"Let me make you cool" - does this happen IRL?

I was watching a TV show last night that used the “let me make you cool” trope, where the super-popular girl takes an uncool girl and gives her a makeover, invites her to hang out with her friends, but tells her how to behave and who she can talk to. I’ve seen this concept used an awful lot in movies, books, and TV shows, but I don’t think it’s as common in real life as we’re led to believe. Or, if it does happen, it’s not nearly as blatant and cold as in the movies.

But, since this is an entertaining trope, I would love for dopers to prove me wrong and tell me stories from their childhood where someone incredibly uncool was made over and told to abandon everything they held dear for the sake of coolness, and someone popular cared enough to transform another person’s image to make them cooler.

Any stories?

P.S. Should this be in Cafe Society? Since I’m asking for real stories rather than fictional examples I figured the thread belonged in here.

My company has monthly presentations to a high school class (seniors). At the end of the year, one kid from the class is offered a summer internship.

Last year, one of my co-workers took the intern under his wing, because the kid was going to attend my co-worker’s alma mater. This guy is pretty much Tom Haverford from “Parks and Recreation.”

Over those few months, he was giving the kid tips and advice on what to do, and what not to do in college. (Listening to anime soundtracks on your iPhone fell into the latter category)

Not sure how much of the advice stuck, but I know that the co-worker went to hang out with the kid one Saturday night last month.

My son did something like that with a friend of his - took him to get a better haircut, took him shopping to get some better clothes, took him to parties and told him how to approach women, things like that. The friend in question has started dating, and by all accounts is doing much better socially.

My daughter tries periodically to un-nerd me, but it never works.


When I’ve seen it happen it looked more like the uncool one is really just imitating the cool one. At least one case I was embarrassed for a young woman who obviously shouldn’t have been dressing like her thinner and differently proportioned new BFF. That’s why it’s easier to just start smoking if you want to be cool.

I think a lot of music lovers of roughly my age (63) can relate to what Marc Maron refers to simply as “that guy”. He’s the guy, usually older and cooler, who guides a budding music lover toward the really cool and important stuff. He’s the guy who takes your interest in Clapton and Page and guides you to Beck and Bloomfield and Green. It’s a limited form of “making cool” but it’s an important and pretty common one, I think.

Exactly. I had a substitute math teacher turn me on to guitar playing beyond the crap I had been listening to. Changed everything for me.

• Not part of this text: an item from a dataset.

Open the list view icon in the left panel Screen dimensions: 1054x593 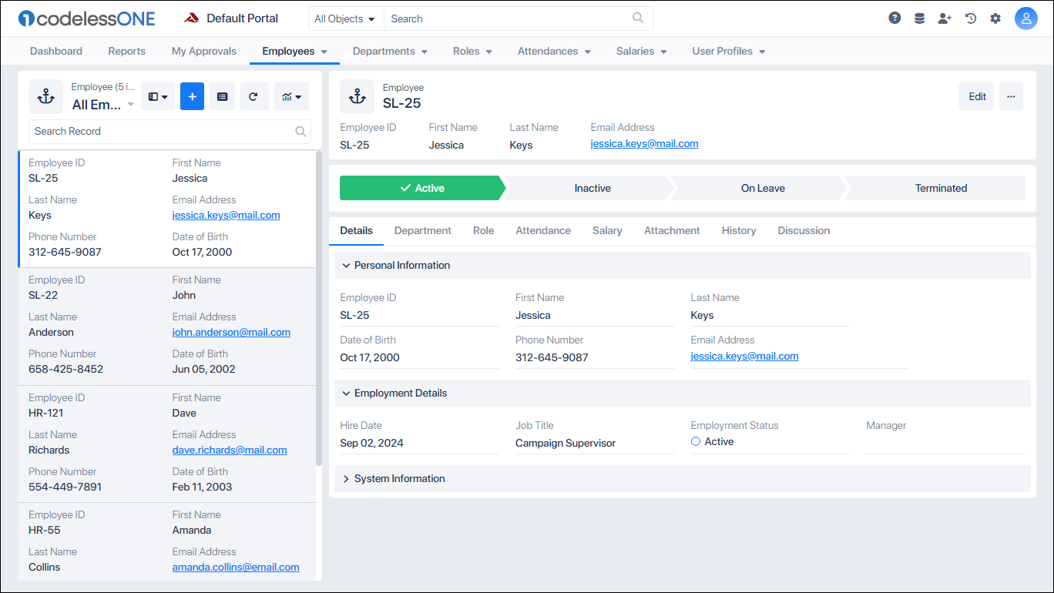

You know, it just occurred to me that I probably fit into this category myself. I was an honors student, writing tutor in college, and began dating a super-cool football player who was in the starting line-up ever since he entered as a freshman. He helped me lose weight, told me how to dress, how to wear my hair and makeup, brought me to all the cool parties and advised me against hanging out with my uncool friends, and had plenty of guidance on how to act in public. It was far more demeaning in real life than the movies make it out to be.

This seems a little different, more like “we’re going out together so don’t embarrass me,” although if he was as cool as all that and you had all those issues, you must have had something else really appealing for him to date you instead of a more ready-made “cool” girl. Anyway, it sounds like he was being a dick, treating you that way because he had something at stake (his image). Where it’s just a friend doing it without an ulterior motive, maybe it would seem more friendly.

For myself, no, I have never seen this happen in real life, but my range of friendships and acquaintances is pretty small. I was never even remotely cool and I told myself at least that I didn’t want to be, it was more important to be intelligent and to have integrity. I was, of course, lying to myself, I would have loved to be cool, although it’s possible I might have gotten tired of it after a while, especially if I had to give up things I really liked.

I think there is no way to make somebody ‘cool’.
You either have it or you don’t, and a huge part of being ‘cool’ is that you don’t care about being ‘cool’.

all I can say as a guy is that those TV tropes are absolute horseshit. if you’re a nerdy/unpopular/uncool guy all you can look forward to in high school is four years of torture.

it’s why I can’t watch sitcoms anymore. especially sitcoms where the kids are main characters. because the writers treat the kids as sarcastic little adults, and that’s not what kids are. children are evil, vicious little pack animals who will gang up and destroy any easy target. If you’ve read Lord of the Flies you’d understand.

being a kid is why I never want to have any of my own. because I clearly remember what they’re like.

Yes. Two friends of mine; one uncool and the other cool. Uncool friend asks for advice; cool one takes him clothes shopping, gets him a decent haircut, and even teaches him how to talk to girls. I was a little skeptical since the cool friend has a narcissistic streak and is a borderline PUA type but it actually worked out in the end; the uncool friend didn’t exactly become cool, but he did manage to improve himself and in particular gained a lot of confidence. He learned how to meet women and is married now.